▸ **Task data**
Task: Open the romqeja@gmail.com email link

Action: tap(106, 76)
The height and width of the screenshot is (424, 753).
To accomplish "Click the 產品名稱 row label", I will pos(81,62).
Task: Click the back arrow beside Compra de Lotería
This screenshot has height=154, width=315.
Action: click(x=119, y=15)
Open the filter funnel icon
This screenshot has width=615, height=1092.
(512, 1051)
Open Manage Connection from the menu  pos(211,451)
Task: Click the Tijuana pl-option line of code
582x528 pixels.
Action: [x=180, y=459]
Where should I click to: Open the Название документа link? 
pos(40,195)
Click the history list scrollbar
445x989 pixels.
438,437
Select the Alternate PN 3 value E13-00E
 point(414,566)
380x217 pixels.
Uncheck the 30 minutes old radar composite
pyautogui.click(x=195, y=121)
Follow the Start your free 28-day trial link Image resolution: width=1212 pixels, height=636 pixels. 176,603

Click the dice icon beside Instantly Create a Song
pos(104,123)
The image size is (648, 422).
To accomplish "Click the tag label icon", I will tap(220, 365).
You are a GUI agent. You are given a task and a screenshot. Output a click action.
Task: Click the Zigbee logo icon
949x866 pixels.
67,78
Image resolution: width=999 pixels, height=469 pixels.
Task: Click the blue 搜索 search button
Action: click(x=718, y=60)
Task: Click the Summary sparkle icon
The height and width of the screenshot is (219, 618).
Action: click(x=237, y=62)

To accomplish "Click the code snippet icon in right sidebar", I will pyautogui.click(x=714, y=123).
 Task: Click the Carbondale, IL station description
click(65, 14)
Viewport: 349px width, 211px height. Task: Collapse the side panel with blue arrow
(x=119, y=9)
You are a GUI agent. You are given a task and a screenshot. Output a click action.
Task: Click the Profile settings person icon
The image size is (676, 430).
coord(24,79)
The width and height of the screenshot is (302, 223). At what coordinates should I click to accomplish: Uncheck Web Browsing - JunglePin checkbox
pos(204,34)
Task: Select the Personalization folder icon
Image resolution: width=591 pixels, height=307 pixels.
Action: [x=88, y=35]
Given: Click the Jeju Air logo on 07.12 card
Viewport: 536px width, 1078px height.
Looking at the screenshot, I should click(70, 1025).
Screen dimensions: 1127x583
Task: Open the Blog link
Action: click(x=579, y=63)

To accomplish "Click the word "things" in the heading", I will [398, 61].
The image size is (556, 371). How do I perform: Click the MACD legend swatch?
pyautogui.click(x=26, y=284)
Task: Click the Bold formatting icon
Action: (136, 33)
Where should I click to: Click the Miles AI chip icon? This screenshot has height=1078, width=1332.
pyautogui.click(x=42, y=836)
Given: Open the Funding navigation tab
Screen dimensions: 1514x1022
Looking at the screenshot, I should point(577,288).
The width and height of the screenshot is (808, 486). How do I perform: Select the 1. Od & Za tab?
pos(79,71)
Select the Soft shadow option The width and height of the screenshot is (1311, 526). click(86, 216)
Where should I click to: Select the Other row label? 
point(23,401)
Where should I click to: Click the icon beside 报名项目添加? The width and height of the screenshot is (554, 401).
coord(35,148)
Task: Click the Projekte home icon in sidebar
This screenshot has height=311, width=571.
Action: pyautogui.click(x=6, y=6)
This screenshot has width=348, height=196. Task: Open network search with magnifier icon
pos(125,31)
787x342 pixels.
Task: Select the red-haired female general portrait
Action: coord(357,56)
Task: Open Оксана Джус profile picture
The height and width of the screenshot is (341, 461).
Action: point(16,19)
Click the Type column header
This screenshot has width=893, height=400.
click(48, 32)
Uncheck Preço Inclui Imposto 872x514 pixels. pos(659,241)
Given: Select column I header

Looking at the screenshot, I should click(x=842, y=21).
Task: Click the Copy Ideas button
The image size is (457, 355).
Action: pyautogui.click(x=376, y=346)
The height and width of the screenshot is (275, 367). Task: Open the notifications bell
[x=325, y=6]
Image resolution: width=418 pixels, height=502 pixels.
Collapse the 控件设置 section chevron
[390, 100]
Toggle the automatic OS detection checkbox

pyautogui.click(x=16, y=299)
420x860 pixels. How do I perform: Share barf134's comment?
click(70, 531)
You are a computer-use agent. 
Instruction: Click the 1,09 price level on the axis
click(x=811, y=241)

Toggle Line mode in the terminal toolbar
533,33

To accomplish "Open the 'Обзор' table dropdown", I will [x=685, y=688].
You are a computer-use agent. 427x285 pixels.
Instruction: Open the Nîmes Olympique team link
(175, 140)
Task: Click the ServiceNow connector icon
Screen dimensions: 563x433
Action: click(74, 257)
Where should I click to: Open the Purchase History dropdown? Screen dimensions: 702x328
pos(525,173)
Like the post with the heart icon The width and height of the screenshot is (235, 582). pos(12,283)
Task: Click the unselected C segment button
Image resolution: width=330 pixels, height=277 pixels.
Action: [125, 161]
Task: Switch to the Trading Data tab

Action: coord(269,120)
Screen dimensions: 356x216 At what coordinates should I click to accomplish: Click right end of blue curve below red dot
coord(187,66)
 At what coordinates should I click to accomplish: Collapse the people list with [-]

▸ **Instructions for the task**
For this exercise, transcribe the whole listing verbatim.

▸ **Written solution**
Task: Open the romqeja@gmail.com email link

Action: tap(106, 76)
The height and width of the screenshot is (424, 753).
To accomplish "Click the 產品名稱 row label", I will pos(81,62).
Task: Click the back arrow beside Compra de Lotería
This screenshot has height=154, width=315.
Action: click(x=119, y=15)
Open the filter funnel icon
This screenshot has width=615, height=1092.
(512, 1051)
Open Manage Connection from the menu  pos(211,451)
Task: Click the Tijuana pl-option line of code
582x528 pixels.
Action: [x=180, y=459]
Where should I click to: Open the Название документа link? 
pos(40,195)
Click the history list scrollbar
445x989 pixels.
438,437
Select the Alternate PN 3 value E13-00E
 point(414,566)
380x217 pixels.
Uncheck the 30 minutes old radar composite
pyautogui.click(x=195, y=121)
Follow the Start your free 28-day trial link Image resolution: width=1212 pixels, height=636 pixels. 176,603

Click the dice icon beside Instantly Create a Song
pos(104,123)
The image size is (648, 422).
To accomplish "Click the tag label icon", I will tap(220, 365).
You are a GUI agent. You are given a task and a screenshot. Output a click action.
Task: Click the Zigbee logo icon
949x866 pixels.
67,78
Image resolution: width=999 pixels, height=469 pixels.
Task: Click the blue 搜索 search button
Action: click(x=718, y=60)
Task: Click the Summary sparkle icon
The height and width of the screenshot is (219, 618).
Action: click(x=237, y=62)

To accomplish "Click the code snippet icon in right sidebar", I will pyautogui.click(x=714, y=123).
 Task: Click the Carbondale, IL station description
click(65, 14)
Viewport: 349px width, 211px height. Task: Collapse the side panel with blue arrow
(x=119, y=9)
You are a GUI agent. You are given a task and a screenshot. Output a click action.
Task: Click the Profile settings person icon
The image size is (676, 430).
coord(24,79)
The width and height of the screenshot is (302, 223). At what coordinates should I click to accomplish: Uncheck Web Browsing - JunglePin checkbox
pos(204,34)
Task: Select the Personalization folder icon
Image resolution: width=591 pixels, height=307 pixels.
Action: [x=88, y=35]
Given: Click the Jeju Air logo on 07.12 card
Viewport: 536px width, 1078px height.
Looking at the screenshot, I should click(70, 1025).
Screen dimensions: 1127x583
Task: Open the Blog link
Action: click(x=579, y=63)

To accomplish "Click the word "things" in the heading", I will [398, 61].
The image size is (556, 371). How do I perform: Click the MACD legend swatch?
pyautogui.click(x=26, y=284)
Task: Click the Bold formatting icon
Action: (136, 33)
Where should I click to: Click the Miles AI chip icon? This screenshot has height=1078, width=1332.
pyautogui.click(x=42, y=836)
Given: Open the Funding navigation tab
Screen dimensions: 1514x1022
Looking at the screenshot, I should point(577,288).
The width and height of the screenshot is (808, 486). How do I perform: Select the 1. Od & Za tab?
pos(79,71)
Select the Soft shadow option The width and height of the screenshot is (1311, 526). click(86, 216)
Where should I click to: Select the Other row label? 
point(23,401)
Where should I click to: Click the icon beside 报名项目添加? The width and height of the screenshot is (554, 401).
coord(35,148)
Task: Click the Projekte home icon in sidebar
This screenshot has height=311, width=571.
Action: pyautogui.click(x=6, y=6)
This screenshot has width=348, height=196. Task: Open network search with magnifier icon
pos(125,31)
787x342 pixels.
Task: Select the red-haired female general portrait
Action: coord(357,56)
Task: Open Оксана Джус profile picture
The height and width of the screenshot is (341, 461).
Action: point(16,19)
Click the Type column header
This screenshot has width=893, height=400.
click(48, 32)
Uncheck Preço Inclui Imposto 872x514 pixels. pos(659,241)
Given: Select column I header

Looking at the screenshot, I should click(x=842, y=21).
Task: Click the Copy Ideas button
The image size is (457, 355).
Action: pyautogui.click(x=376, y=346)
The height and width of the screenshot is (275, 367). Task: Open the notifications bell
[x=325, y=6]
Image resolution: width=418 pixels, height=502 pixels.
Collapse the 控件设置 section chevron
[390, 100]
Toggle the automatic OS detection checkbox

pyautogui.click(x=16, y=299)
420x860 pixels. How do I perform: Share barf134's comment?
click(70, 531)
You are a computer-use agent. 
Instruction: Click the 1,09 price level on the axis
click(x=811, y=241)

Toggle Line mode in the terminal toolbar
533,33

To accomplish "Open the 'Обзор' table dropdown", I will [x=685, y=688].
You are a computer-use agent. 427x285 pixels.
Instruction: Open the Nîmes Olympique team link
(175, 140)
Task: Click the ServiceNow connector icon
Screen dimensions: 563x433
Action: click(74, 257)
Where should I click to: Open the Purchase History dropdown? Screen dimensions: 702x328
pos(525,173)
Like the post with the heart icon The width and height of the screenshot is (235, 582). pos(12,283)
Task: Click the unselected C segment button
Image resolution: width=330 pixels, height=277 pixels.
Action: [125, 161]
Task: Switch to the Trading Data tab

Action: coord(269,120)
Screen dimensions: 356x216 At what coordinates should I click to accomplish: Click right end of blue curve below red dot
coord(187,66)
 At what coordinates should I click to accomplish: Collapse the people list with [-]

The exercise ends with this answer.